### WHAT THE TASK ASKS
Using the material that follows, output exactly the lines from the one containing "API документация (151, 2434)" through the one containing "March 2014 (28, 2322)", with both ends kept.

=======

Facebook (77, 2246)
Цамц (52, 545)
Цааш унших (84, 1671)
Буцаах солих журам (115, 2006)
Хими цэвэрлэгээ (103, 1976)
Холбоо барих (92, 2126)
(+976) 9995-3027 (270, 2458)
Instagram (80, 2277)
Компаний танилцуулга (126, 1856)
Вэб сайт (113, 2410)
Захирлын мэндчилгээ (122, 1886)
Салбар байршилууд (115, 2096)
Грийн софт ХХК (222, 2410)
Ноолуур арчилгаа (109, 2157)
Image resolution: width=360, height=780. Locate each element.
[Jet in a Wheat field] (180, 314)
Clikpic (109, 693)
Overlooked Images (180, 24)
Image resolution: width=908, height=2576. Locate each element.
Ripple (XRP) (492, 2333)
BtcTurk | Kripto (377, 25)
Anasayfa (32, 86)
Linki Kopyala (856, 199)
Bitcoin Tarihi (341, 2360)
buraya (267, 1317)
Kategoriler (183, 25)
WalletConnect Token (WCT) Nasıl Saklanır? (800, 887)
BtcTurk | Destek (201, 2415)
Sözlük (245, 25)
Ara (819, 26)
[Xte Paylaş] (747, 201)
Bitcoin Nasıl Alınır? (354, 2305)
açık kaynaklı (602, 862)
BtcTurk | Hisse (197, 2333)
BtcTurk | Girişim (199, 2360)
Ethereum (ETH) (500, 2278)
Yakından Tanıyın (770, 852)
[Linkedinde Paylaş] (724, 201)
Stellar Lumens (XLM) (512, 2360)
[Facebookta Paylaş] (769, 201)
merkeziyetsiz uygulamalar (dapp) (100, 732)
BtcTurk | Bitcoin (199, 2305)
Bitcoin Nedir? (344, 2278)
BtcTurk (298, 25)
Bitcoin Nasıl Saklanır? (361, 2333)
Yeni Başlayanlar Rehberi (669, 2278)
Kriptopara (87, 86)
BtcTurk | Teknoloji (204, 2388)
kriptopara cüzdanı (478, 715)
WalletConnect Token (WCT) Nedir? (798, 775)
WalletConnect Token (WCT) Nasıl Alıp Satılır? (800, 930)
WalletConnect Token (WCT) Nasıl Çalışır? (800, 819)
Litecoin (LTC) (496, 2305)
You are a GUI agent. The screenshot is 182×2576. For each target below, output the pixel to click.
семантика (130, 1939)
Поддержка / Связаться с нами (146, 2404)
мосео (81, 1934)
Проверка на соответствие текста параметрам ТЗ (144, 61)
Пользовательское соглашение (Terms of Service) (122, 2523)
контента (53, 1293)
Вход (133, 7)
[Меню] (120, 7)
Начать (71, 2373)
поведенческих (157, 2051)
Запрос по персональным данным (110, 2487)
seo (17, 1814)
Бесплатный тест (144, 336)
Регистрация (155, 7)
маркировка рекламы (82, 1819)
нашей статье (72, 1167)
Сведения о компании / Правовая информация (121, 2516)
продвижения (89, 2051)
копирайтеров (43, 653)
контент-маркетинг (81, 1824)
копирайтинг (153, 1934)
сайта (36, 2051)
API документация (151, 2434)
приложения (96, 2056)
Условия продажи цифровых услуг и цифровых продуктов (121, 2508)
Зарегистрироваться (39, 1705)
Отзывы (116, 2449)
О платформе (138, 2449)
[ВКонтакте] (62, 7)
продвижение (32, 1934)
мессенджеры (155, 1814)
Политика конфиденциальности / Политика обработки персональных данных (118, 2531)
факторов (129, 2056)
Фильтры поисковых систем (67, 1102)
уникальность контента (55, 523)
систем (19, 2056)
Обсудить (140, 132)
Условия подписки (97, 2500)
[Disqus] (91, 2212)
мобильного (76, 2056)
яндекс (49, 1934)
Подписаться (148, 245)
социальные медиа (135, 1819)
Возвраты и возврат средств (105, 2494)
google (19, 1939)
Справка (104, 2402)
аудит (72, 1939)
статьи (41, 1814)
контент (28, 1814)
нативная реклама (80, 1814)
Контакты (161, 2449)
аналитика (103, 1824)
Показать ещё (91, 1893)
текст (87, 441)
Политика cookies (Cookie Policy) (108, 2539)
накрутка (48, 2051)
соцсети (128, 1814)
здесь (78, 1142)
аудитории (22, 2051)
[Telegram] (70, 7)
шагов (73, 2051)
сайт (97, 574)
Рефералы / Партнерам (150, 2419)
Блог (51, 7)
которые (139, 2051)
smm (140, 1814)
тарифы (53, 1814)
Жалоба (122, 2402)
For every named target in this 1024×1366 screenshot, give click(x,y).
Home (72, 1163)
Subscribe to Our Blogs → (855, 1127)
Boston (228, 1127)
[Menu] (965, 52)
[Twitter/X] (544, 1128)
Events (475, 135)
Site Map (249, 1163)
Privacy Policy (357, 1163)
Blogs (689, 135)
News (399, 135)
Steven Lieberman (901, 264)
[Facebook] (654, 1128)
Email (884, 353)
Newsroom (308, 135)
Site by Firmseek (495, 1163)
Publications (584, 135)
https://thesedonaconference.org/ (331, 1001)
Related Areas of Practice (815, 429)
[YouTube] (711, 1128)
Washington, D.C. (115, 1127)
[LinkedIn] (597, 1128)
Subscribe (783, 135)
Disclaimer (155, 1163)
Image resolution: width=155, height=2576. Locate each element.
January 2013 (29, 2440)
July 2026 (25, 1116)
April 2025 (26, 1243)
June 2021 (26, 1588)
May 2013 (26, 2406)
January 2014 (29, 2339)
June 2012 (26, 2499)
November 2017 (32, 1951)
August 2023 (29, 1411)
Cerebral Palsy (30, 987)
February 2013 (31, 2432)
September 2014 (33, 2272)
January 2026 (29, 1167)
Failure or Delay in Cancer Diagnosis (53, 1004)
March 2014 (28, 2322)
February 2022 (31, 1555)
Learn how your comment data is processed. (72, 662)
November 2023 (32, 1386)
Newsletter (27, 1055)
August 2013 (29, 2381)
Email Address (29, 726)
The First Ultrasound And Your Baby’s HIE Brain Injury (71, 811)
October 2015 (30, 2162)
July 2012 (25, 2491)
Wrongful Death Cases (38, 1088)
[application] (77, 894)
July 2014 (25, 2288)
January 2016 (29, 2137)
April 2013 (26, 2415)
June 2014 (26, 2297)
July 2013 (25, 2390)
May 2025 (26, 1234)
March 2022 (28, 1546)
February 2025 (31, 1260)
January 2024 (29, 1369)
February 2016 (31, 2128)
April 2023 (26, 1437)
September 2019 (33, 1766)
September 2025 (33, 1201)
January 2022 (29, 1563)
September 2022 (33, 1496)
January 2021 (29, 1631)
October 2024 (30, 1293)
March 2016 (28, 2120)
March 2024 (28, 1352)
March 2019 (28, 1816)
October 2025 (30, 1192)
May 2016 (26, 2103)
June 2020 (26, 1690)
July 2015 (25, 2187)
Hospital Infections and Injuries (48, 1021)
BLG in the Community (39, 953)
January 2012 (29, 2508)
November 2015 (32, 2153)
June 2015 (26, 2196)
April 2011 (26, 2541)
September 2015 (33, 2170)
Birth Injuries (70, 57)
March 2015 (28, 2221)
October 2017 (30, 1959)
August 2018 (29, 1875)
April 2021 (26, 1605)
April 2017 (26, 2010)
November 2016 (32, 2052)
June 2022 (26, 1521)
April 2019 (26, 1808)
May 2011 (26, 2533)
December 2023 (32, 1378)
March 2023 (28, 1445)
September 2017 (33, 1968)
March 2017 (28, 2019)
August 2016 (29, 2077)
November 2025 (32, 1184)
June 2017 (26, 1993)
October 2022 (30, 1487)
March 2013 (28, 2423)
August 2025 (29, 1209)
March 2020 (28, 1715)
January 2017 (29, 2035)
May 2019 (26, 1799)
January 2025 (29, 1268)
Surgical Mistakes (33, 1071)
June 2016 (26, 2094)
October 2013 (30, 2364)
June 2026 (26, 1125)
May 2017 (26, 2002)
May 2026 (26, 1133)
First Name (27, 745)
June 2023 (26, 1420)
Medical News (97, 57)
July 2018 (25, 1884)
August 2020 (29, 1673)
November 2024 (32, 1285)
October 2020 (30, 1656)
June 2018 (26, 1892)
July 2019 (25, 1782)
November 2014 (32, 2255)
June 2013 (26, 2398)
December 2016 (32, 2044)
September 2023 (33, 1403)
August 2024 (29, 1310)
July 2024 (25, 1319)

=======

### YOUR SOLUTION
API документация (151, 2434)
приложения (96, 2056)
Условия продажи цифровых услуг и цифровых продуктов (121, 2508)
Зарегистрироваться (39, 1705)
Отзывы (116, 2449)
О платформе (138, 2449)
[ВКонтакте] (62, 7)
продвижение (32, 1934)
мессенджеры (155, 1814)
Политика конфиденциальности / Политика обработки персональных данных (118, 2531)
факторов (129, 2056)
Фильтры поисковых систем (67, 1102)
уникальность контента (55, 523)
систем (19, 2056)
Обсудить (140, 132)
Условия подписки (97, 2500)
[Disqus] (91, 2212)
мобильного (76, 2056)
яндекс (49, 1934)
Подписаться (148, 245)
социальные медиа (135, 1819)
Возвраты и возврат средств (105, 2494)
google (19, 1939)
Справка (104, 2402)
аудит (72, 1939)
статьи (41, 1814)
контент (28, 1814)
нативная реклама (80, 1814)
Контакты (161, 2449)
аналитика (103, 1824)
Показать ещё (91, 1893)
текст (87, 441)
Политика cookies (Cookie Policy) (108, 2539)
накрутка (48, 2051)
соцсети (128, 1814)
здесь (78, 1142)
аудитории (22, 2051)
[Telegram] (70, 7)
шагов (73, 2051)
сайт (97, 574)
Рефералы / Партнерам (150, 2419)
Блог (51, 7)
которые (139, 2051)
smm (140, 1814)
тарифы (53, 1814)
Жалоба (122, 2402)
For every named target in this 1024×1366 screenshot, give click(x,y).
Home (72, 1163)
Subscribe to Our Blogs → (855, 1127)
Boston (228, 1127)
[Menu] (965, 52)
[Twitter/X] (544, 1128)
Events (475, 135)
Site Map (249, 1163)
Privacy Policy (357, 1163)
Blogs (689, 135)
News (399, 135)
Steven Lieberman (901, 264)
[Facebook] (654, 1128)
Email (884, 353)
Newsroom (308, 135)
Site by Firmseek (495, 1163)
Publications (584, 135)
https://thesedonaconference.org/ (331, 1001)
Related Areas of Practice (815, 429)
[YouTube] (711, 1128)
Washington, D.C. (115, 1127)
[LinkedIn] (597, 1128)
Subscribe (783, 135)
Disclaimer (155, 1163)
Image resolution: width=155, height=2576. Locate each element.
January 2013 (29, 2440)
July 2026 (25, 1116)
April 2025 (26, 1243)
June 2021 (26, 1588)
May 2013 (26, 2406)
January 2014 (29, 2339)
June 2012 (26, 2499)
November 2017 (32, 1951)
August 2023 (29, 1411)
Cerebral Palsy (30, 987)
February 2013 (31, 2432)
September 2014 (33, 2272)
January 2026 (29, 1167)
Failure or Delay in Cancer Diagnosis (53, 1004)
March 2014 (28, 2322)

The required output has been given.